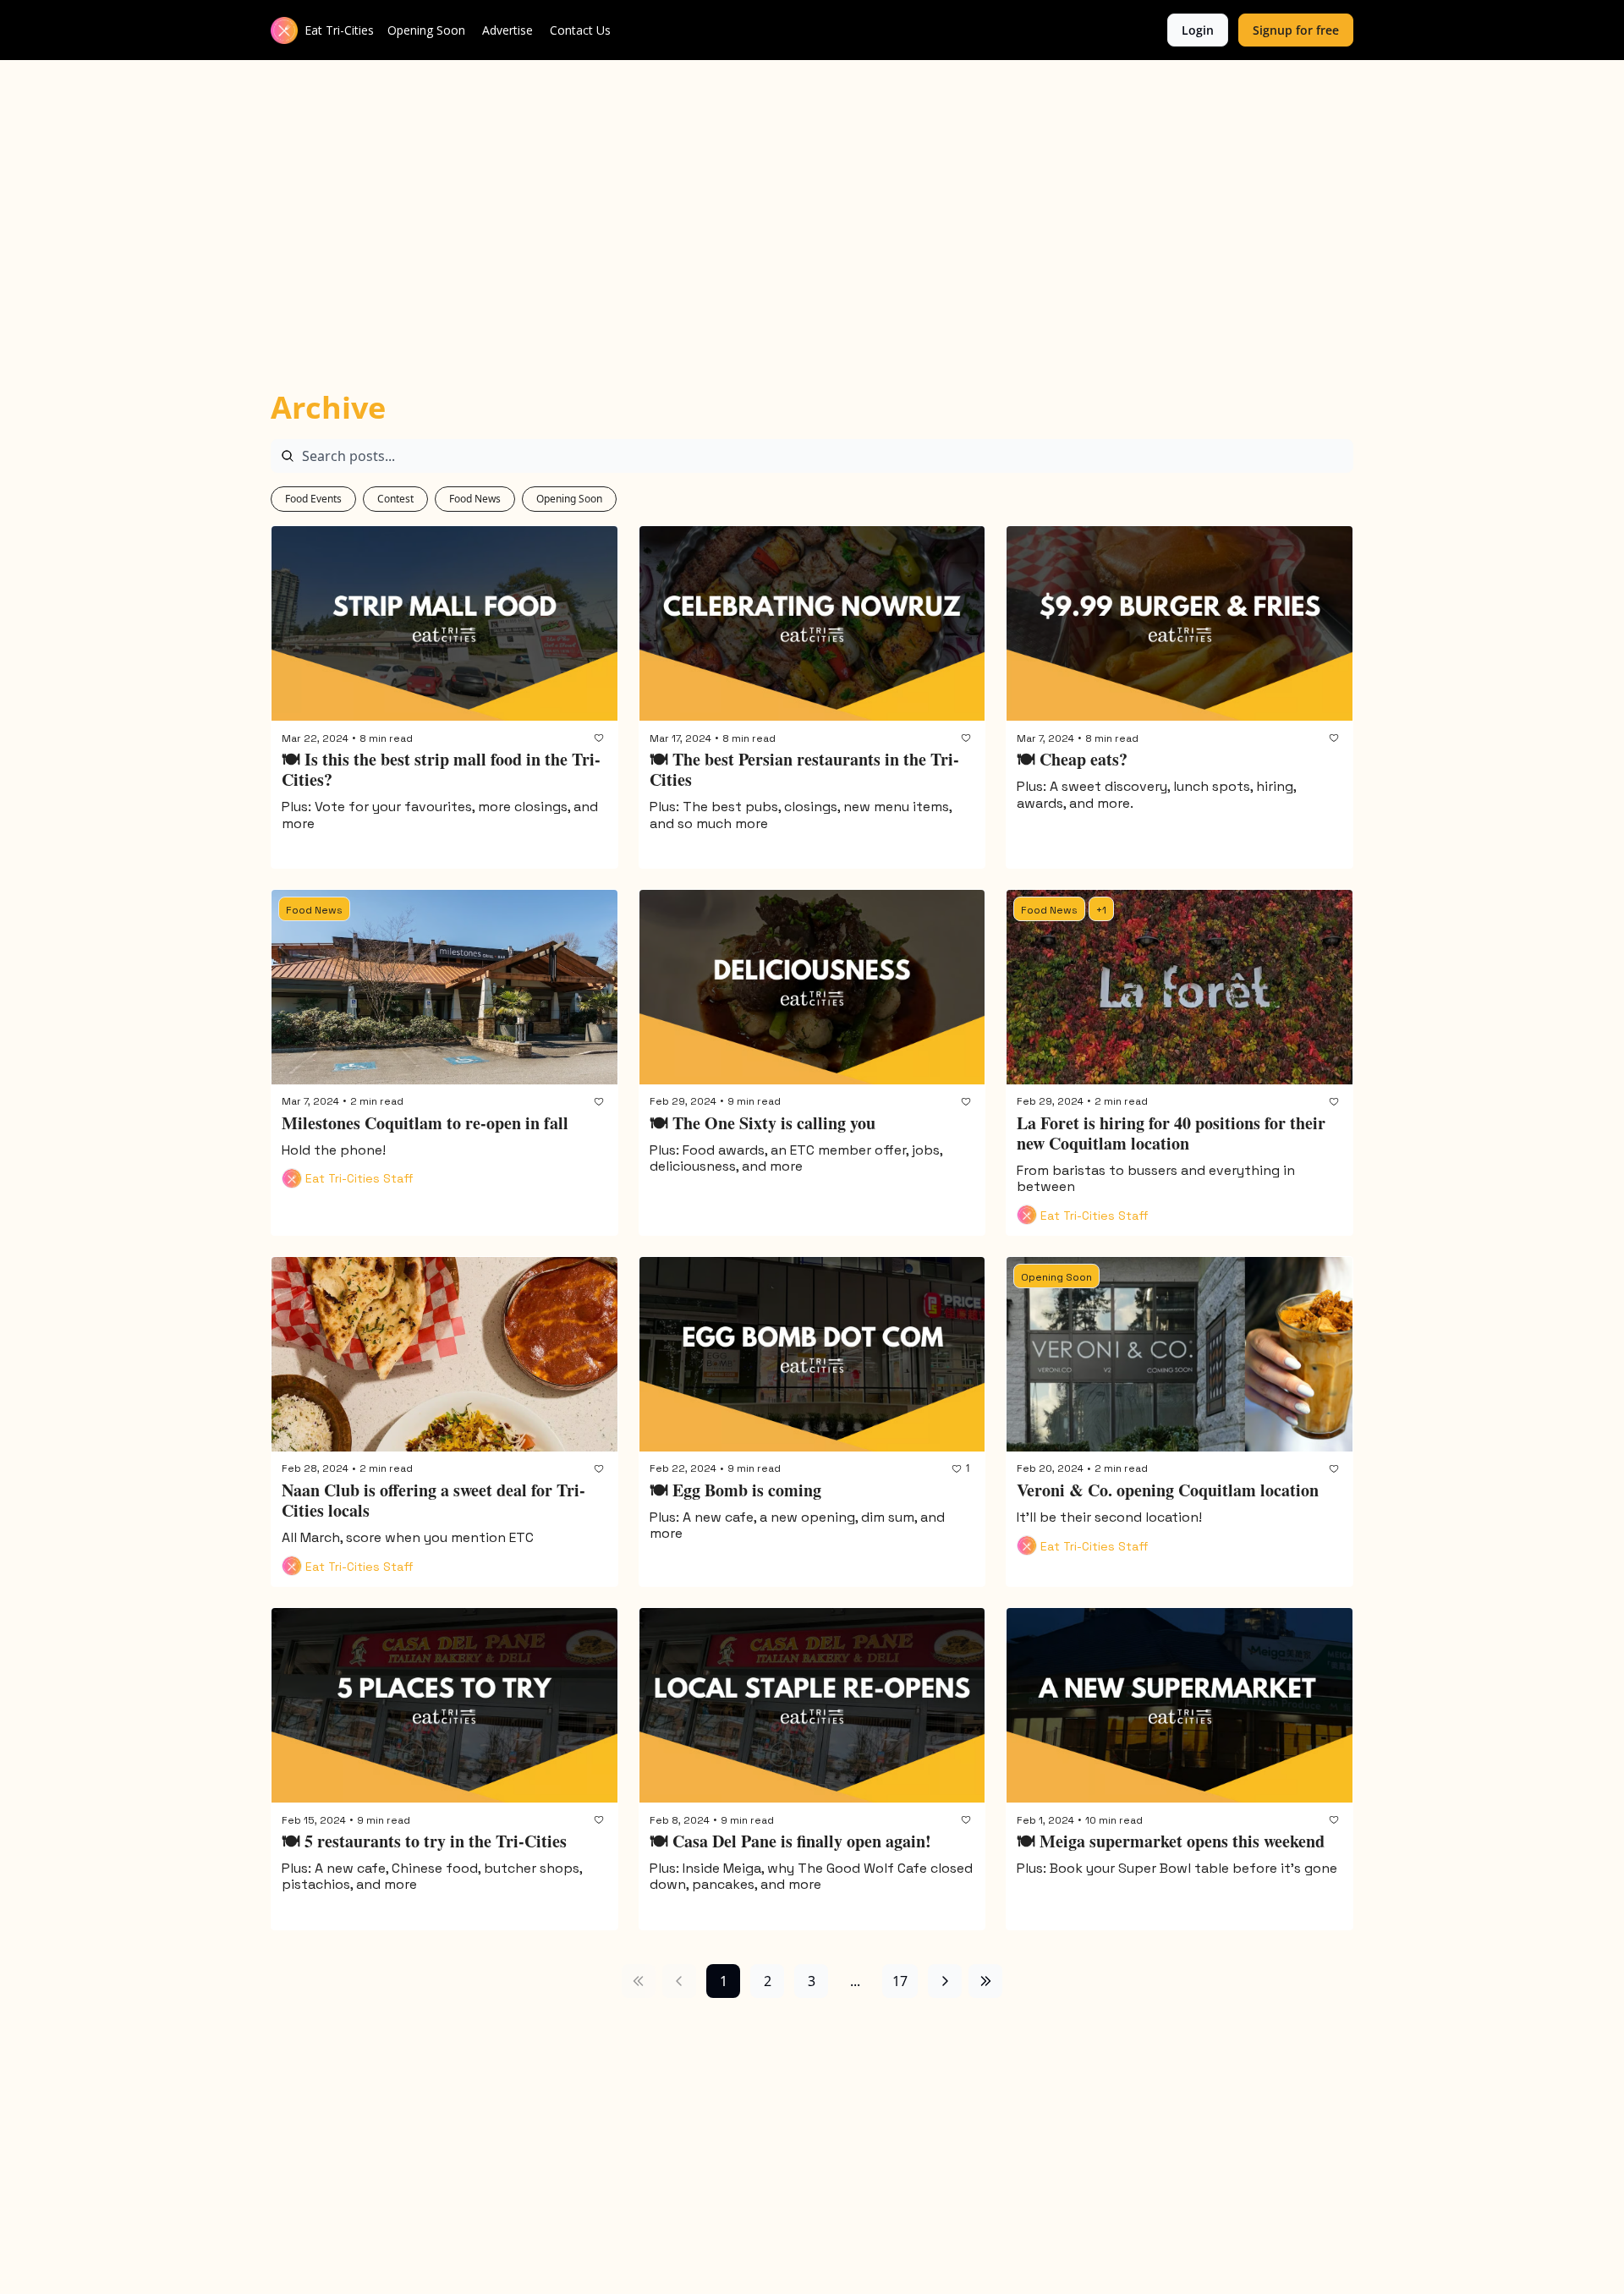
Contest (395, 498)
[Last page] (985, 1981)
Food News (475, 498)
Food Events (313, 498)
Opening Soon (569, 498)
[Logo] (284, 30)
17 (900, 1981)
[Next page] (945, 1981)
★ ★ ★ ★ ★ ★ ★
§ What you have to do
What is needed is an exact repetition of every entry, without the pictures.

§ Exercise output
Contest (395, 498)
[Last page] (985, 1981)
Food News (475, 498)
Food Events (313, 498)
Opening Soon (569, 498)
[Logo] (284, 30)
17 (900, 1981)
[Next page] (945, 1981)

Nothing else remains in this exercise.